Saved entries
• • • • •
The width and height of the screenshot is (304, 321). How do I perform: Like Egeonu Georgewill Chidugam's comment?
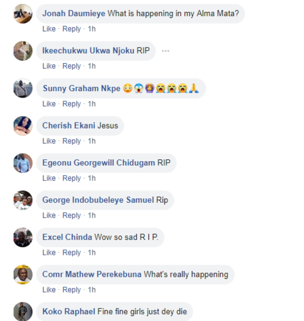click(x=49, y=178)
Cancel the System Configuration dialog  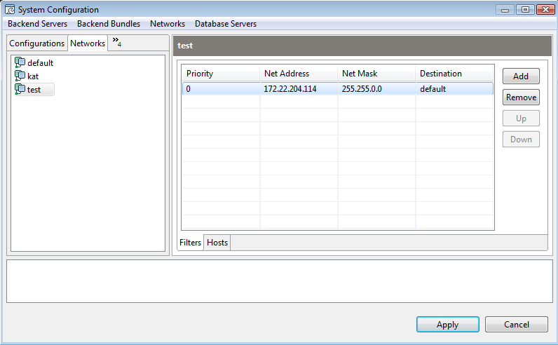(x=517, y=325)
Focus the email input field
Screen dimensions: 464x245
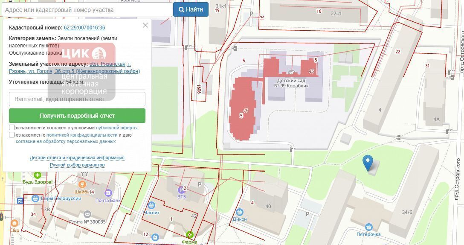(x=77, y=99)
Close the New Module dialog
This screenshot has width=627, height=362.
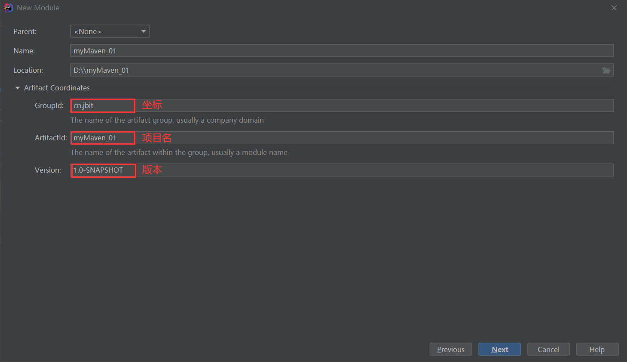[614, 8]
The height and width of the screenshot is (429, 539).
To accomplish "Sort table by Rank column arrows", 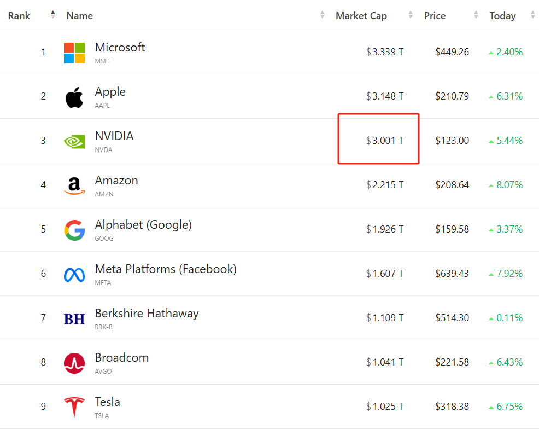I will (x=53, y=15).
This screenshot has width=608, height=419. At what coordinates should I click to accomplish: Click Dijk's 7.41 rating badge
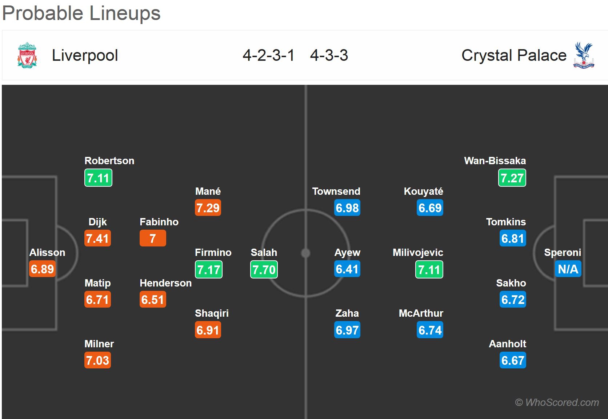pyautogui.click(x=97, y=238)
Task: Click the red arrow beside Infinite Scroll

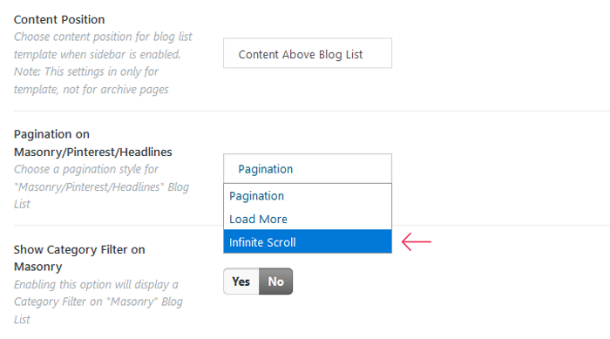Action: pyautogui.click(x=417, y=241)
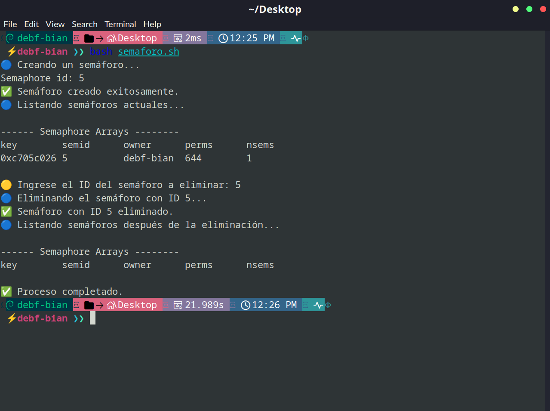Viewport: 550px width, 411px height.
Task: Click the clock icon beside 12:26 PM
Action: tap(246, 305)
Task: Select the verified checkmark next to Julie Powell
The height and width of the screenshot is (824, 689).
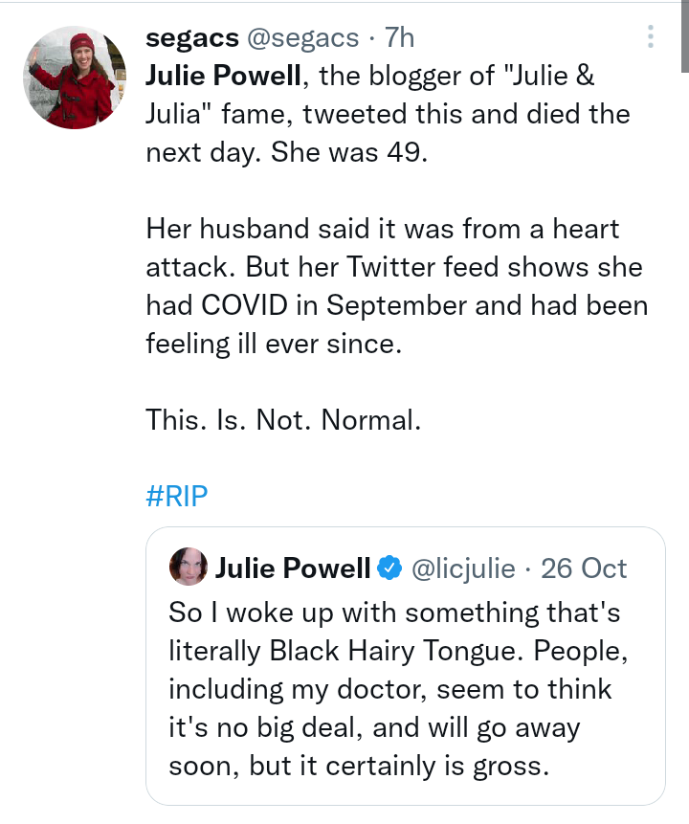Action: coord(389,567)
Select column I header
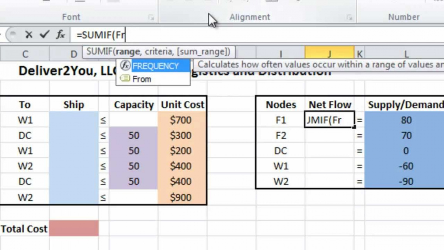Viewport: 444px width, 250px height. 280,54
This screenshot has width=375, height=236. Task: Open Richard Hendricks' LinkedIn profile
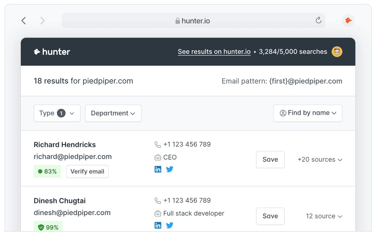click(158, 169)
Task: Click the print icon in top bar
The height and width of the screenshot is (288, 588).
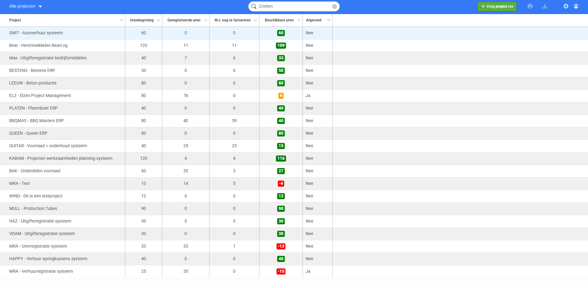Action: pyautogui.click(x=530, y=6)
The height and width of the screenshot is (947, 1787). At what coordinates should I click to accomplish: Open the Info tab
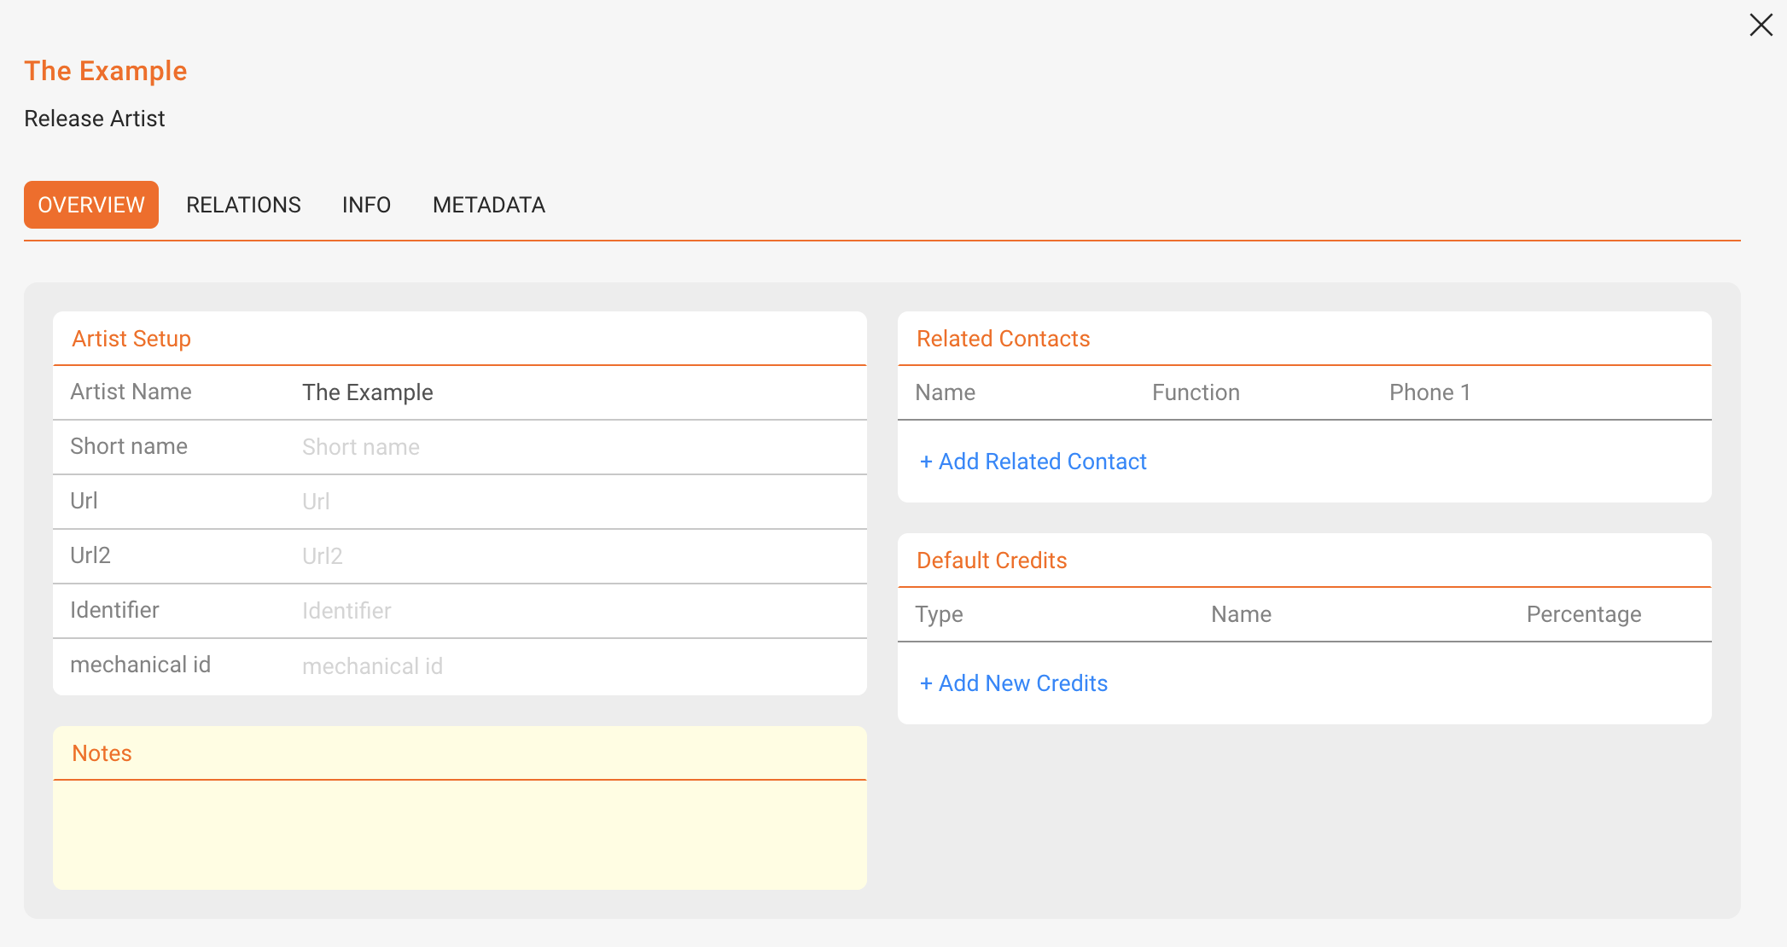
• • • • •
→ **EXERCISE DETAILS**: Write out the line that contains "The height and width of the screenshot is (288, 588)." and every line after it to the end of the data, exactly as they stand. Omit the pictures.

→ **RESPONSE TO THIS TASK**:
The height and width of the screenshot is (288, 588).
Action: pyautogui.click(x=530, y=6)
The height and width of the screenshot is (947, 1787). At what coordinates should I click to accomplish: Open the Info tab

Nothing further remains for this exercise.